Input material >>

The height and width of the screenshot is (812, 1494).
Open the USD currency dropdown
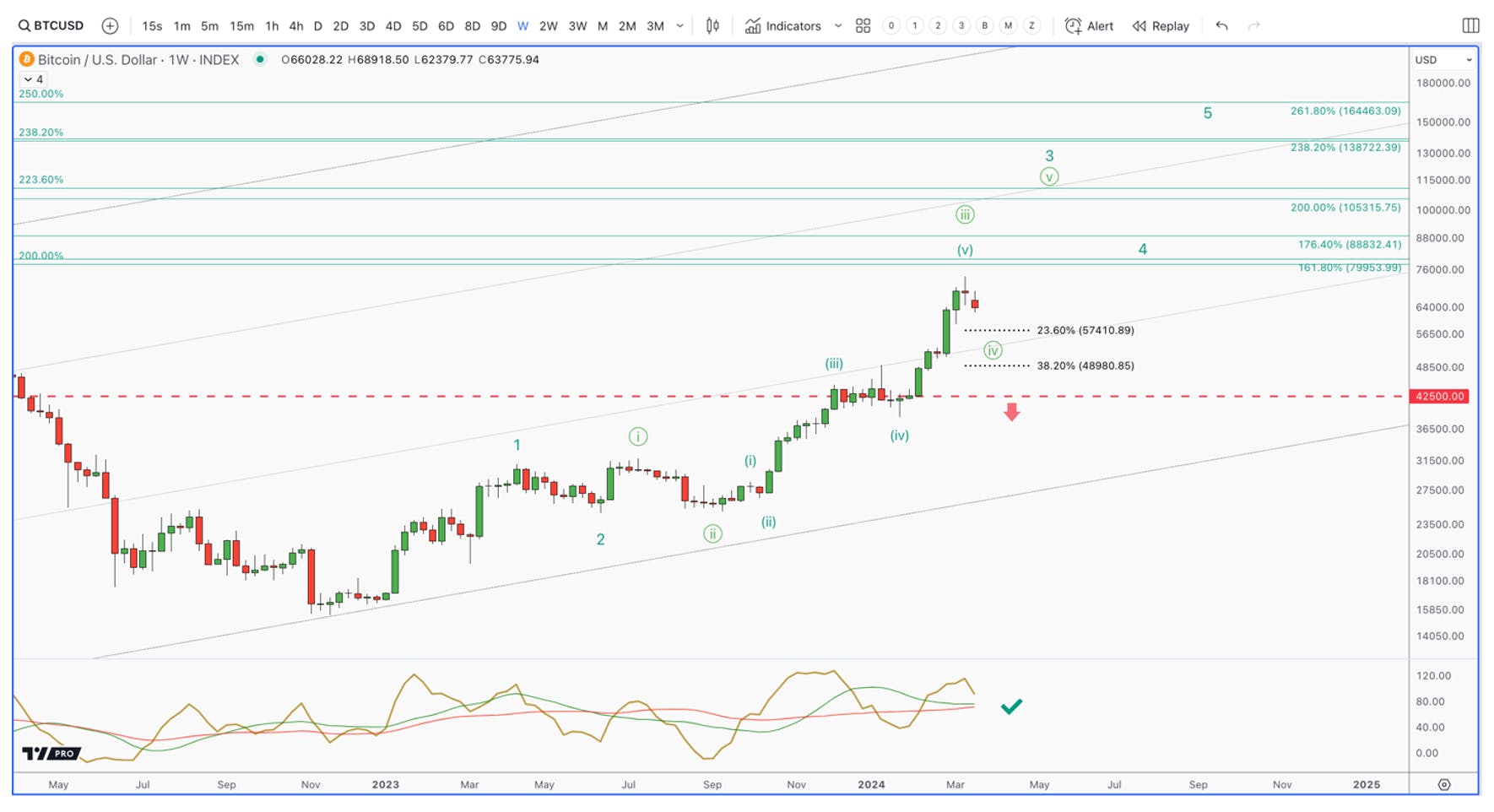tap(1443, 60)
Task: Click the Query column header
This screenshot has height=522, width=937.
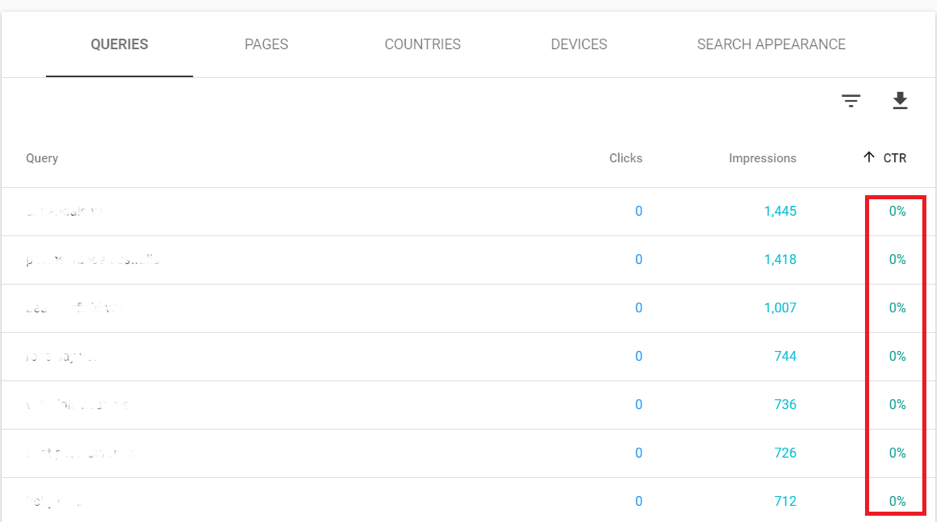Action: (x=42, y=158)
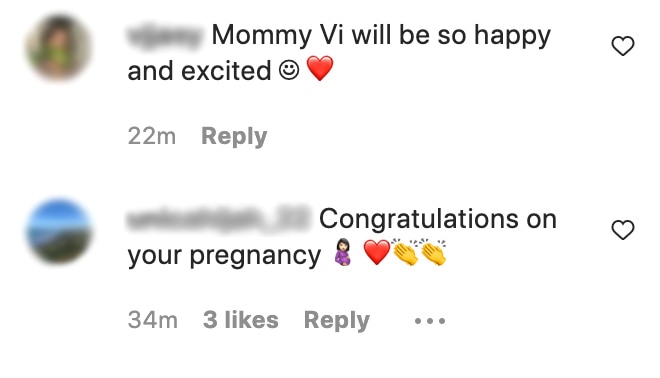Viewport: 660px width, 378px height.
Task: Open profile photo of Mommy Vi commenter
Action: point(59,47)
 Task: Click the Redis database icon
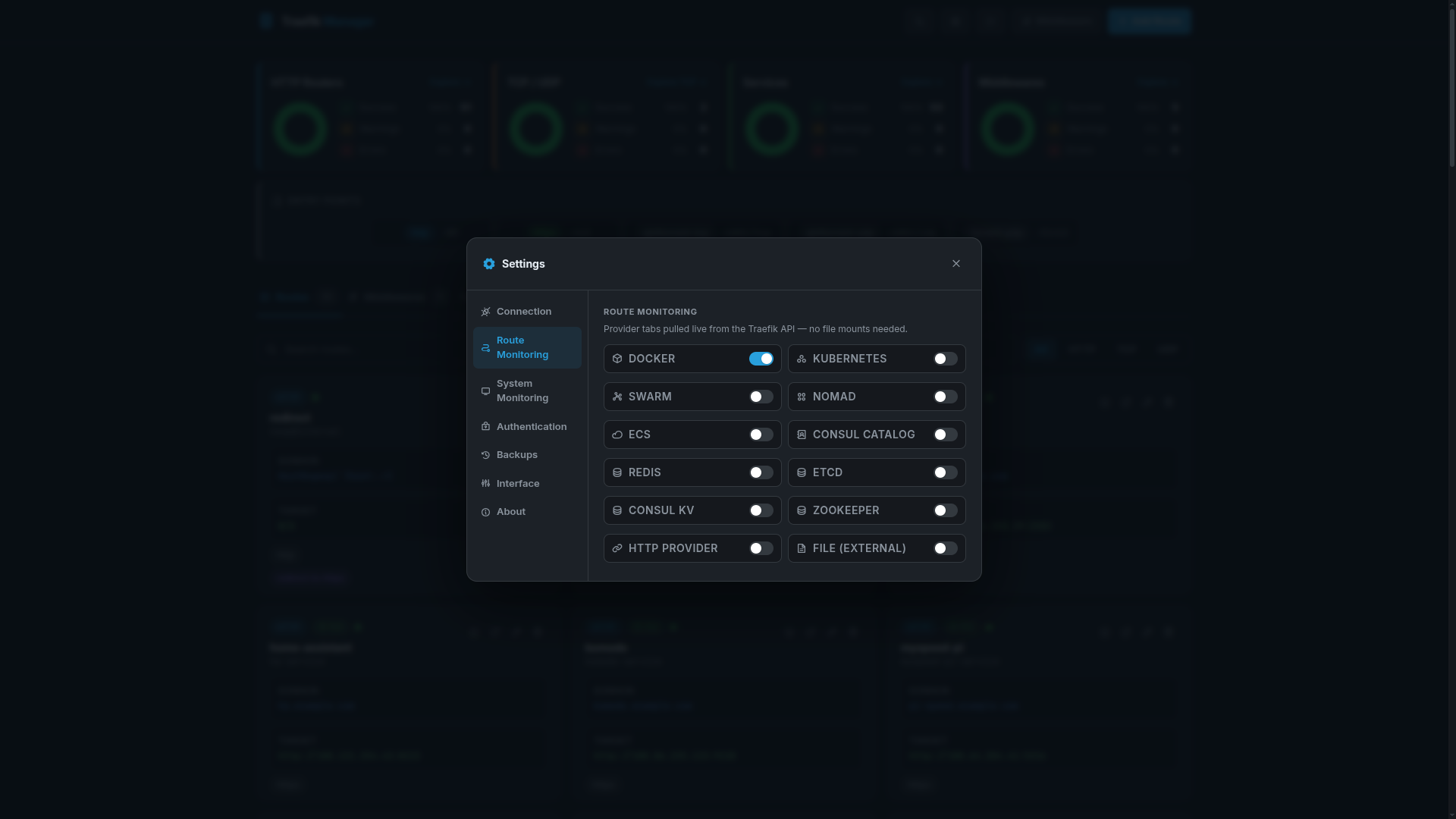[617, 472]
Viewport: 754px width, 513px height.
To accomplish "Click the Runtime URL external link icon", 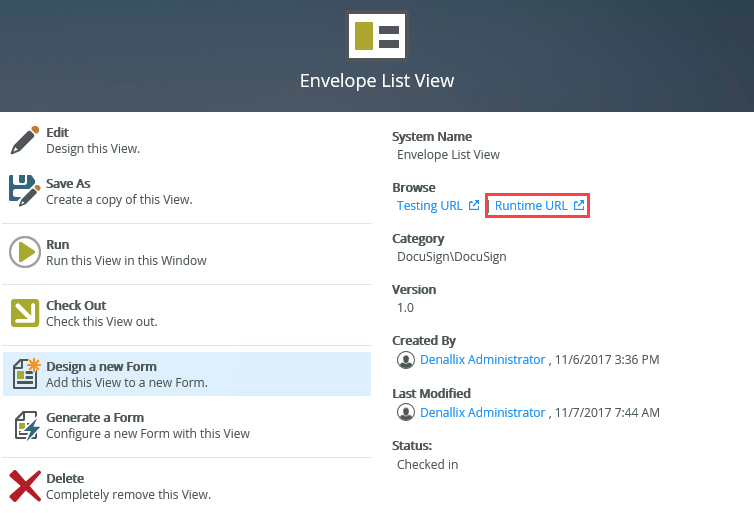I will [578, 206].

Required task >> Locate each line in the items above that contains the word "screenshot", and copy every such line in full.

Task response >>
The height and width of the screenshot is (812, 1494).
This screenshot has height=522, width=937.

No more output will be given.